Saved entries:
--
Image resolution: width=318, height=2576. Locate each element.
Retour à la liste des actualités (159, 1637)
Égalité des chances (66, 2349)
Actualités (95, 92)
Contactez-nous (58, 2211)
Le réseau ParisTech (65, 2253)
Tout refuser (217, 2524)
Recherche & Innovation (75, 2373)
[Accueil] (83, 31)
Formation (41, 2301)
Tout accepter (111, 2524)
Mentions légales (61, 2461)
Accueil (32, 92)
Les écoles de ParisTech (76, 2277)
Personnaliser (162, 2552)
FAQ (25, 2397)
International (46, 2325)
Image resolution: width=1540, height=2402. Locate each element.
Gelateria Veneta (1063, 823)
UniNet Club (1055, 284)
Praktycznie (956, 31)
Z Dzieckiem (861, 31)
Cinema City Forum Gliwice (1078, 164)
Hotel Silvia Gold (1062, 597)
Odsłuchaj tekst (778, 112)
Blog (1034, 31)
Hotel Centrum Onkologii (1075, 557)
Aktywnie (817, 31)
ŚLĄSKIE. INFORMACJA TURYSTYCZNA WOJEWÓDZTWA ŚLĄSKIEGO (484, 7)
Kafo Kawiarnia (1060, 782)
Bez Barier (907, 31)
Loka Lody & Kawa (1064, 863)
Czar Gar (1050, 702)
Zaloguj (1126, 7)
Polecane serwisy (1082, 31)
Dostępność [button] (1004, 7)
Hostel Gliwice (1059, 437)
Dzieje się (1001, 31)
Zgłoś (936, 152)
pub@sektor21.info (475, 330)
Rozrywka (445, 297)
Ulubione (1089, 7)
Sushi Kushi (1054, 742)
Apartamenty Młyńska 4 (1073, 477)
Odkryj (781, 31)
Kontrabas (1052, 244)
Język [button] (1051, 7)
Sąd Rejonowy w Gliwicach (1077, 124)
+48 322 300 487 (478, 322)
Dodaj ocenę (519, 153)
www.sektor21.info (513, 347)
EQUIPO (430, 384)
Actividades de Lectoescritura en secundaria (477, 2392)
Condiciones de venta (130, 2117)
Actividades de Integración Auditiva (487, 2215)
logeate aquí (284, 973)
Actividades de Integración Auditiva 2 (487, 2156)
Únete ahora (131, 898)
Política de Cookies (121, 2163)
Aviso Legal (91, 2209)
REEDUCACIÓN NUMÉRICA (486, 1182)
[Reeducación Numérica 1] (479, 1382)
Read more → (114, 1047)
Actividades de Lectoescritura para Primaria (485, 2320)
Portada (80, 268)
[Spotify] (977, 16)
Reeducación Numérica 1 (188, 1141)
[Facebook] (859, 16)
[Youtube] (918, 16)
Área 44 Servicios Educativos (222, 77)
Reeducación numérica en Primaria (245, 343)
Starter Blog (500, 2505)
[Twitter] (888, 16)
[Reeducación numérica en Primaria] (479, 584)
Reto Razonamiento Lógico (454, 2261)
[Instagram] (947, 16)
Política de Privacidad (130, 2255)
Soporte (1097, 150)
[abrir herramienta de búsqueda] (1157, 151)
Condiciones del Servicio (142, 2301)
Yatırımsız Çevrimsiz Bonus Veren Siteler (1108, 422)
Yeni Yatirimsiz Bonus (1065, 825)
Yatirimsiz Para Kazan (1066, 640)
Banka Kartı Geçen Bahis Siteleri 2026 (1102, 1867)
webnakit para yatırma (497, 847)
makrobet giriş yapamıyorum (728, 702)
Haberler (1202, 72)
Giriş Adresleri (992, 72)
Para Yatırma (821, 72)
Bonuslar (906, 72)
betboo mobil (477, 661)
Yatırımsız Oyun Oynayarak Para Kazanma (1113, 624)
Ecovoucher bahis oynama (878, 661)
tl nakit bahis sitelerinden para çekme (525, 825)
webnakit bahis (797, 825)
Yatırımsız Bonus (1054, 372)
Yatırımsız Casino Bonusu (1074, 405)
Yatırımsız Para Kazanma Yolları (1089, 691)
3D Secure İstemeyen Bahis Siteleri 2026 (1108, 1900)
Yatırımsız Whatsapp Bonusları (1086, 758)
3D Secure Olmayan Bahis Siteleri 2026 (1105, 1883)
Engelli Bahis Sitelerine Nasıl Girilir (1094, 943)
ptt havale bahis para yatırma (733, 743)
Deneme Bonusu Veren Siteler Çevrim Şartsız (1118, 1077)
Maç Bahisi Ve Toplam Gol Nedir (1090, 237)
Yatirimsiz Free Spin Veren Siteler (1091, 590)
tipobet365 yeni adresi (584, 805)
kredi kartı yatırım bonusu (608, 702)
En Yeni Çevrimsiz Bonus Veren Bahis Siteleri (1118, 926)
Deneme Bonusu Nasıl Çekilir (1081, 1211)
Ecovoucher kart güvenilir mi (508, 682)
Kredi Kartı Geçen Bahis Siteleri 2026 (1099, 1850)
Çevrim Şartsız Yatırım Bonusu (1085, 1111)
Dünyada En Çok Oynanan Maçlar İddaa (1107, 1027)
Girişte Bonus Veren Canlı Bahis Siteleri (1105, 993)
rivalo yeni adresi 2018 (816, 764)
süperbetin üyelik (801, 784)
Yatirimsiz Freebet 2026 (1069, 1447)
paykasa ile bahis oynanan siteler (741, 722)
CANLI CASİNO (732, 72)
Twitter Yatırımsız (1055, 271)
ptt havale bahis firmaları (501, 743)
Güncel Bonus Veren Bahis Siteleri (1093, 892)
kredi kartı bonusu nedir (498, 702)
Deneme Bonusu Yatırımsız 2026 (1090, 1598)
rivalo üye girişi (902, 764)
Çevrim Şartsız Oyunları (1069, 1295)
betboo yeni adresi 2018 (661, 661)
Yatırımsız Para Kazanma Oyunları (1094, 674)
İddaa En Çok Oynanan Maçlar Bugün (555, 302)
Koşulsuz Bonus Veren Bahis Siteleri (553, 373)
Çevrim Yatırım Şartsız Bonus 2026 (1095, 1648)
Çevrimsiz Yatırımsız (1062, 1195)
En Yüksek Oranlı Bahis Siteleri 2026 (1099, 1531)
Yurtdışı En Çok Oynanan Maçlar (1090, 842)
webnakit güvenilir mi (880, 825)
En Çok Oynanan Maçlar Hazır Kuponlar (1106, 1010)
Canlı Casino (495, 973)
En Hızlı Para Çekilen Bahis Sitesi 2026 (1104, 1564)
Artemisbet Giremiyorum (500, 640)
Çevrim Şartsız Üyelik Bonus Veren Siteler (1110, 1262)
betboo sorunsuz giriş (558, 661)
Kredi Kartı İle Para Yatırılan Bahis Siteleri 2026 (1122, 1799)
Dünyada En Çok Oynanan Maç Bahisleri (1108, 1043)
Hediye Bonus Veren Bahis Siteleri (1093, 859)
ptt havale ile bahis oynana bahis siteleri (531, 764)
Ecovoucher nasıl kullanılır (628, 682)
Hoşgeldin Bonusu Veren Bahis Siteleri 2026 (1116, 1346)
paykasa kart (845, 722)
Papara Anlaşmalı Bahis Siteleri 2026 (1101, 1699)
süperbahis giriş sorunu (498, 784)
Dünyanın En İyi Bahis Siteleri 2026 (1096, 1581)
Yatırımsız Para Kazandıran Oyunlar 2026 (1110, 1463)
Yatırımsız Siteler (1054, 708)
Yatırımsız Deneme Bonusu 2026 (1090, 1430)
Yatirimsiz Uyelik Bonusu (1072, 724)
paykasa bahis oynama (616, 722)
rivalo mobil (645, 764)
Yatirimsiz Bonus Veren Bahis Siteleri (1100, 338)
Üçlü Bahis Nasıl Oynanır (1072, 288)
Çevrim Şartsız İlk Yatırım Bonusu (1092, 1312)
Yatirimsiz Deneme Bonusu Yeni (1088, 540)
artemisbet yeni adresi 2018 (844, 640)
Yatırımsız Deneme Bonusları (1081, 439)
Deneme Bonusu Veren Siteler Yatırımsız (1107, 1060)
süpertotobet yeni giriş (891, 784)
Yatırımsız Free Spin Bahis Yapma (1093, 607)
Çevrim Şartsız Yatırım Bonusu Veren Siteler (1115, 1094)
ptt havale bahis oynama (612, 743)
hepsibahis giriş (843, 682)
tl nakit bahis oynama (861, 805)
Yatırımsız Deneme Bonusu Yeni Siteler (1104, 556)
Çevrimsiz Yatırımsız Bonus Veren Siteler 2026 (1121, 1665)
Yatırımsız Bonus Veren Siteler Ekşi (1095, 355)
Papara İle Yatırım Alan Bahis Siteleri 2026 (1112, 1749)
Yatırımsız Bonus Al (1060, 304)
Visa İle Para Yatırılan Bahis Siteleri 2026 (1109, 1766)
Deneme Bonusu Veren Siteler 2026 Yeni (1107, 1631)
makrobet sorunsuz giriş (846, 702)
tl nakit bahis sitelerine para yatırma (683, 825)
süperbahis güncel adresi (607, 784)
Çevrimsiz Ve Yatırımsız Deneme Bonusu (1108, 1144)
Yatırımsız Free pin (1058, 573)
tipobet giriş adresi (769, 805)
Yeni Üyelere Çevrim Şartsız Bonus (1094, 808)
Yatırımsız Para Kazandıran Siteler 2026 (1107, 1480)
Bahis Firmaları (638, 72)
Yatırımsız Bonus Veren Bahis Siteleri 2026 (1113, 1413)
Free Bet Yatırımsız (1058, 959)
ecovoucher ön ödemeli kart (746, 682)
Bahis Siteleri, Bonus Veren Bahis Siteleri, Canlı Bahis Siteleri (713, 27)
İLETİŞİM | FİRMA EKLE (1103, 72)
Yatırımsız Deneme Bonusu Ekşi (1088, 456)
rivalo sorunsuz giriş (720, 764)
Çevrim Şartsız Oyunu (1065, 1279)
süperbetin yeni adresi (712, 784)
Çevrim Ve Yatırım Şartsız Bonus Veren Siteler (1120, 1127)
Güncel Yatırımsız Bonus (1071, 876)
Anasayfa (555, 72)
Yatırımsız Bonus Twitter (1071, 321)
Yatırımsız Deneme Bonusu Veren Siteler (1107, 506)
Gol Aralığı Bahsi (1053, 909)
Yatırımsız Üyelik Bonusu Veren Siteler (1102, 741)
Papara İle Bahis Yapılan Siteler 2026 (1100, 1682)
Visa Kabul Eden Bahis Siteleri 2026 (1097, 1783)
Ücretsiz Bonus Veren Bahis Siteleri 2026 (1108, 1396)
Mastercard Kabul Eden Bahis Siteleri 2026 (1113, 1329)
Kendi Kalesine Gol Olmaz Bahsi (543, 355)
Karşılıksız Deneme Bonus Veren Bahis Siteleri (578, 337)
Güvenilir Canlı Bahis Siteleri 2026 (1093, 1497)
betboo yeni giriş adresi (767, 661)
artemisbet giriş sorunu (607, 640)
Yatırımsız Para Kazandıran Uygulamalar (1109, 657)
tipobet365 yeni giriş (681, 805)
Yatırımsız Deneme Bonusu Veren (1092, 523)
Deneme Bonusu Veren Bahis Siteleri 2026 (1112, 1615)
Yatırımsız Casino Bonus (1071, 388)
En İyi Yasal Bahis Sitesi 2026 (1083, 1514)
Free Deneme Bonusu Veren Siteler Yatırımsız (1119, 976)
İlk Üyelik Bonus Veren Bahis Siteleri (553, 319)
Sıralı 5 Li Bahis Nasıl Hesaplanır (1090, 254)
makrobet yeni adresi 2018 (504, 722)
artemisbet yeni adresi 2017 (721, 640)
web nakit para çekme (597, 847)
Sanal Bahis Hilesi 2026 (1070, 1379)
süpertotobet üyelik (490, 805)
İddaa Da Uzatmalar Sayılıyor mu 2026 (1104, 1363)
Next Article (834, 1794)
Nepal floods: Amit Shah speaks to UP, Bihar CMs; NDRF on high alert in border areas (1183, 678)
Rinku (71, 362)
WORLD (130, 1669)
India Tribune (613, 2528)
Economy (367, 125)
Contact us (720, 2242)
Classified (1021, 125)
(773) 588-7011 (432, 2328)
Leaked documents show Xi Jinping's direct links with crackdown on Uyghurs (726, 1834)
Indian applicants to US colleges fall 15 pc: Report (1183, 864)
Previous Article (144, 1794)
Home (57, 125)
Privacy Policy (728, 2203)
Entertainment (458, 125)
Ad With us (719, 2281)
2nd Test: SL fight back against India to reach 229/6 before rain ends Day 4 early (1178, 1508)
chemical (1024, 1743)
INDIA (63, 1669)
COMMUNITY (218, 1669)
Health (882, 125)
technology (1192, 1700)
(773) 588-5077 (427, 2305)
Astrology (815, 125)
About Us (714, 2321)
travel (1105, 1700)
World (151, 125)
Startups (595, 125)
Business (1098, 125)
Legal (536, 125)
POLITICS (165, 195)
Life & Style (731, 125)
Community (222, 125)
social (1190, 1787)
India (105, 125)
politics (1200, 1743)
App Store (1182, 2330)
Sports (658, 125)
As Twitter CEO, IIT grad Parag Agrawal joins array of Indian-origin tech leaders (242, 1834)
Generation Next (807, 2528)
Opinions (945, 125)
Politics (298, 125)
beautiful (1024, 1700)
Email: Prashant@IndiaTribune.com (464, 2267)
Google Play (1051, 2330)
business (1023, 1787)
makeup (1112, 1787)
--
BRIEF
Send back an exact copy of only the lines from the line with "En Yeni Çevrimsiz" up to and including the line with "süperbetin üyelik (801, 784)" in the data above.

TASK OUTPUT
En Yeni Çevrimsiz Bonus Veren Bahis Siteleri (1118, 926)
Deneme Bonusu Nasıl Çekilir (1081, 1211)
Ecovoucher kart güvenilir mi (508, 682)
Kredi Kartı Geçen Bahis Siteleri 2026 (1099, 1850)
Çevrim Şartsız Yatırım Bonusu (1085, 1111)
Dünyada En Çok Oynanan Maçlar İddaa (1107, 1027)
Girişte Bonus Veren Canlı Bahis Siteleri (1105, 993)
rivalo yeni adresi 2018 (816, 764)
süperbetin üyelik (801, 784)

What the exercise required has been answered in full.